El intendente Moreira, por su parte, ha alegado que su ausencia en la municipalidad se debe a compromisos laborales en otras compañías y localidades del departamento, y desestima la protesta, acusando de estratégica y desesperada la actuación del equipo del concejal Julio Polaco Ortiz, candidato a la intendencia en las elecciones de este domingo. Moreira también sostiene que ha heredado siete meses de salarios atrasados y deudas varias de la administración anterior, asegurando que ahora están cerca de solucionar el problema y que se les paga a todos por igual. Sin embargo, dicha aclaración no parece satisfacer a los empleados que siguen sin percibir su sueldo.
Las demandas laborales no solo involucran a empleados de base, sino también a los concejales municipales que respaldan la protesta, al estar en una situación similar. No han recibido dietas y gastos de representación durante tres meses, acumulando una deuda que supera los G. 56 millones.
Algunos funcionarios municipales también manifestaron que vienen soportando constantes amenazas de desvinculación laboral, de parte del intendente municipal, supuestamente por no acompañar la línea política del mismo. Ante estas acusaciones el jefe comunal se defendió, diciendo que todo es una mentira.
Las consecuencias de este conflicto son más que económicas; se reflejan en la vida cotidiana de los empleados, que tienen que hacer frente a sus responsabilidades familiares y financieras sin un ingreso regular. Así lo señaló una funcionaria de la municipalidad.

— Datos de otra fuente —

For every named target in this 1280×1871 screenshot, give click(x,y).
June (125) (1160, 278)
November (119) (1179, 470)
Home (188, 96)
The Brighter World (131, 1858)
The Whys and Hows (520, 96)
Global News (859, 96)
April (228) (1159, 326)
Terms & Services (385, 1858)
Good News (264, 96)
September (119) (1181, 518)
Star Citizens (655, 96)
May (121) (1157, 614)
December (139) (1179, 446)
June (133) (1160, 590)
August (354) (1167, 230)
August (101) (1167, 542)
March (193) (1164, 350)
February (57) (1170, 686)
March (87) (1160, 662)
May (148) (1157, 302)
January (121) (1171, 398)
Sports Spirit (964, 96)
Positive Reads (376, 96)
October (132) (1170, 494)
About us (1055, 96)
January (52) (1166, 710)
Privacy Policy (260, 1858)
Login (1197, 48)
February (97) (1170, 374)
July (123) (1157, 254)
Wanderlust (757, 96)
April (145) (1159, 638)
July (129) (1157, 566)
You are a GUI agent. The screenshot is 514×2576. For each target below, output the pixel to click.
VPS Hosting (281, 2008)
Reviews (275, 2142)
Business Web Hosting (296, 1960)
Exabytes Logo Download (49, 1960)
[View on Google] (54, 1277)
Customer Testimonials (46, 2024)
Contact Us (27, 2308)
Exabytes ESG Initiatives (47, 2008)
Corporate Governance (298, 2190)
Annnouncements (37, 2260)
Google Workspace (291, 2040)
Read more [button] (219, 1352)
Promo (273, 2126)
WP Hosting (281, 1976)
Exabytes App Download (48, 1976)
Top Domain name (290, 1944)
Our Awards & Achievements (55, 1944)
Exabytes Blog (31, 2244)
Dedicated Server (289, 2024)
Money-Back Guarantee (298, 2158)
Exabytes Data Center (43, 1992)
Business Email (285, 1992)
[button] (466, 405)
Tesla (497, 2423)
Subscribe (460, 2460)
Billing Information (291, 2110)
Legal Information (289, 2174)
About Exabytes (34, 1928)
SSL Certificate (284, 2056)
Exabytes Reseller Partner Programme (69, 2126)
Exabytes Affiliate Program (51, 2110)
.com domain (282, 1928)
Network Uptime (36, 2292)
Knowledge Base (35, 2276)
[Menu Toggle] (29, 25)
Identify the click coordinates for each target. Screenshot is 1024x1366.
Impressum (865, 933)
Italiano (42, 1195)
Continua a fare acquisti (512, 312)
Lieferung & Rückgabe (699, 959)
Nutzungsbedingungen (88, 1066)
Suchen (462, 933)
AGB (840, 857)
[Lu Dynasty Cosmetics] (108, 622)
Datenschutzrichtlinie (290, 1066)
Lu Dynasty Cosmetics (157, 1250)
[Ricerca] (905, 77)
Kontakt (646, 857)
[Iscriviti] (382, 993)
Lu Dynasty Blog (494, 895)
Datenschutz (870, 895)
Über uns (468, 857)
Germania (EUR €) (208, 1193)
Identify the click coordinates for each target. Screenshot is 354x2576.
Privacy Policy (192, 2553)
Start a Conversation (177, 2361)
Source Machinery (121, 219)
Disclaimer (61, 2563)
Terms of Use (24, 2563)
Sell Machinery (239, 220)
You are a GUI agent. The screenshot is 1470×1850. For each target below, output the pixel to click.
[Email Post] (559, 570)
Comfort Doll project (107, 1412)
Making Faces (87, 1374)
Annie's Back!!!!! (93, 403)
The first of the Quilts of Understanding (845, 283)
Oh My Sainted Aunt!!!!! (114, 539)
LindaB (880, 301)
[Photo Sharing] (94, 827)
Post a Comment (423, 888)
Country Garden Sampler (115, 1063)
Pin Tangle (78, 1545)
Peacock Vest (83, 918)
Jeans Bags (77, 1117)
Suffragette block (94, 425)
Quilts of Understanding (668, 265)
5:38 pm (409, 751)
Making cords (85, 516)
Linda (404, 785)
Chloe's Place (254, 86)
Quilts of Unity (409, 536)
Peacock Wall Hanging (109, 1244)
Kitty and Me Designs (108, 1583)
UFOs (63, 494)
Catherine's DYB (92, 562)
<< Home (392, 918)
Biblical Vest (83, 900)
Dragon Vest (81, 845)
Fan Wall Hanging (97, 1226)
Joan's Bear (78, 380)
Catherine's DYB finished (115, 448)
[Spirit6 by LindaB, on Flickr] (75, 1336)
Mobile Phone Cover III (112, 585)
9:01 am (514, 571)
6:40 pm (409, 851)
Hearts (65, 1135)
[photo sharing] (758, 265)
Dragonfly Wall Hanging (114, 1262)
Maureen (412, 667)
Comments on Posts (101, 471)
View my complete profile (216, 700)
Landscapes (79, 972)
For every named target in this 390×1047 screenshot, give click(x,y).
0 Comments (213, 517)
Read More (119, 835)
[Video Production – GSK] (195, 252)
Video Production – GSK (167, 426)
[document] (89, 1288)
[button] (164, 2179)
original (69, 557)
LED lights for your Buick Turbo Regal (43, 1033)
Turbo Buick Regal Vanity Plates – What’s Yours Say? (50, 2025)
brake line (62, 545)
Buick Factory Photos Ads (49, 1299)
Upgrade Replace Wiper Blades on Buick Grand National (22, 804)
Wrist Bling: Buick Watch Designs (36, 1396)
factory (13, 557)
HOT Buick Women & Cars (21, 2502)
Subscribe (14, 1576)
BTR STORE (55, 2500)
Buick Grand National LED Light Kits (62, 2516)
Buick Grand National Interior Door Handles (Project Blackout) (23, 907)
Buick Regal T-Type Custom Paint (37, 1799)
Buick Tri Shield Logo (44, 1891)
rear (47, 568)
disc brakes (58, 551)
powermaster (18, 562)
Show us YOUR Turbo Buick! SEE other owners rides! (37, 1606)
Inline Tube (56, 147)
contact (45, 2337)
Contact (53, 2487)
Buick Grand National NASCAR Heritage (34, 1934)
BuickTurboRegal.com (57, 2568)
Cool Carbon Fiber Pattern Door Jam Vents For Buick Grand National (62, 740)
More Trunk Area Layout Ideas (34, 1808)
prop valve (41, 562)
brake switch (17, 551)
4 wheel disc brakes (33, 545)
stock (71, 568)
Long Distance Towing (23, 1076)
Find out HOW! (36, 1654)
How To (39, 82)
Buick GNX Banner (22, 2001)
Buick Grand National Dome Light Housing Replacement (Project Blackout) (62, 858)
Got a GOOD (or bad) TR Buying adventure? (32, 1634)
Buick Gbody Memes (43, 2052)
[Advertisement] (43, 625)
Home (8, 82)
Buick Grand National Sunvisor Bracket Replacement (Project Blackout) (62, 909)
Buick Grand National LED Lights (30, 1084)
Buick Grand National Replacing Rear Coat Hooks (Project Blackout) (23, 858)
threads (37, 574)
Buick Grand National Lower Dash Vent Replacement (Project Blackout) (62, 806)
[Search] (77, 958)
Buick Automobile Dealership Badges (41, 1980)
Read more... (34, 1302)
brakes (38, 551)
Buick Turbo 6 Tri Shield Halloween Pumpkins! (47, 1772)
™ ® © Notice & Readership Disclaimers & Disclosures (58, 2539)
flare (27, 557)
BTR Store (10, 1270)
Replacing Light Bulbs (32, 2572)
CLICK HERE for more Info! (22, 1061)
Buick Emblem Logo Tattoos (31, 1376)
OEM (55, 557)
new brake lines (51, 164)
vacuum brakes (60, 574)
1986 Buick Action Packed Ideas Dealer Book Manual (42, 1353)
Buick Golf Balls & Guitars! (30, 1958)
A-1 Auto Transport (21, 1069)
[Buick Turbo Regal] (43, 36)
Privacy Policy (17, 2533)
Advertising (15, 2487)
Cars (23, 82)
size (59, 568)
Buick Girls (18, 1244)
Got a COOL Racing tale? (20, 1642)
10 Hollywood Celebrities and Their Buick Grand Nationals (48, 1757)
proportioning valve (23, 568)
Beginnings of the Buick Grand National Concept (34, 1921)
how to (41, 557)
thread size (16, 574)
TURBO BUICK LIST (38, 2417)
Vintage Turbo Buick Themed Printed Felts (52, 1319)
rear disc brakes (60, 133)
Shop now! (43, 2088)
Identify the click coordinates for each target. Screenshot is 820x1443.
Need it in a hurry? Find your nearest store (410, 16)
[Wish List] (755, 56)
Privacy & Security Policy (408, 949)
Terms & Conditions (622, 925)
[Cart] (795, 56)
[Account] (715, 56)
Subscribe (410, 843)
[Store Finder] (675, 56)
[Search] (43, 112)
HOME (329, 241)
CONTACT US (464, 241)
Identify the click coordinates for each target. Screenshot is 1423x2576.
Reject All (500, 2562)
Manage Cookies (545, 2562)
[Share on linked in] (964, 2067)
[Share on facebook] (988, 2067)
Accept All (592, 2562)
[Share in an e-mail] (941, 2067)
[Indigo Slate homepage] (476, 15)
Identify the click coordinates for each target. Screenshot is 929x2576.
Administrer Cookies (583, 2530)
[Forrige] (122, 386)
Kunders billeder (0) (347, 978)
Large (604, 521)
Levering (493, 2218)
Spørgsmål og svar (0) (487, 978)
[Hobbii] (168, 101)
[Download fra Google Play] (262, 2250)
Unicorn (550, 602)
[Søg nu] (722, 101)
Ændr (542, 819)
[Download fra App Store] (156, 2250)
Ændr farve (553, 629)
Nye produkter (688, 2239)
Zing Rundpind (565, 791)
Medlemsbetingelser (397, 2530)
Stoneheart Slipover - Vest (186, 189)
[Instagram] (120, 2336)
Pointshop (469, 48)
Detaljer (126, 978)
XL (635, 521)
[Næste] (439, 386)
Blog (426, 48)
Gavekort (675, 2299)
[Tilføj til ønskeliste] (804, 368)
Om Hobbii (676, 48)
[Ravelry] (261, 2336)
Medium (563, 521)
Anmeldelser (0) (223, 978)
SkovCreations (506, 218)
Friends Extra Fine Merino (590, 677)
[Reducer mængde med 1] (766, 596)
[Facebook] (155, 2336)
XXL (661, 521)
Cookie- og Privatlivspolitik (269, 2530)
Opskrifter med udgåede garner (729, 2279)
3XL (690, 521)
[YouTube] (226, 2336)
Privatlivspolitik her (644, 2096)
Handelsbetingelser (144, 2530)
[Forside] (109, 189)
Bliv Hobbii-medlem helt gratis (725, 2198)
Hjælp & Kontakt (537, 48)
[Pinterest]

Es evidente que la solución requerirá más que simples promesas. Los trabajadores municipales solicitan un compromiso concreto de pago de dos meses de salarios atrasados, y exigen un plan para regularizar la situación dentro de 30 días. La escala y persistencia de este conflicto indican que es un problema que no puede ser ignorado, y requiere una solución sostenible y de largo plazo.
En este contexto, parece imperativo que las autoridades competentes intervengan para mediar en este conflicto y ayudar a encontrar una solución que garantice el derecho al trabajo digno y al pago oportuno de los salarios.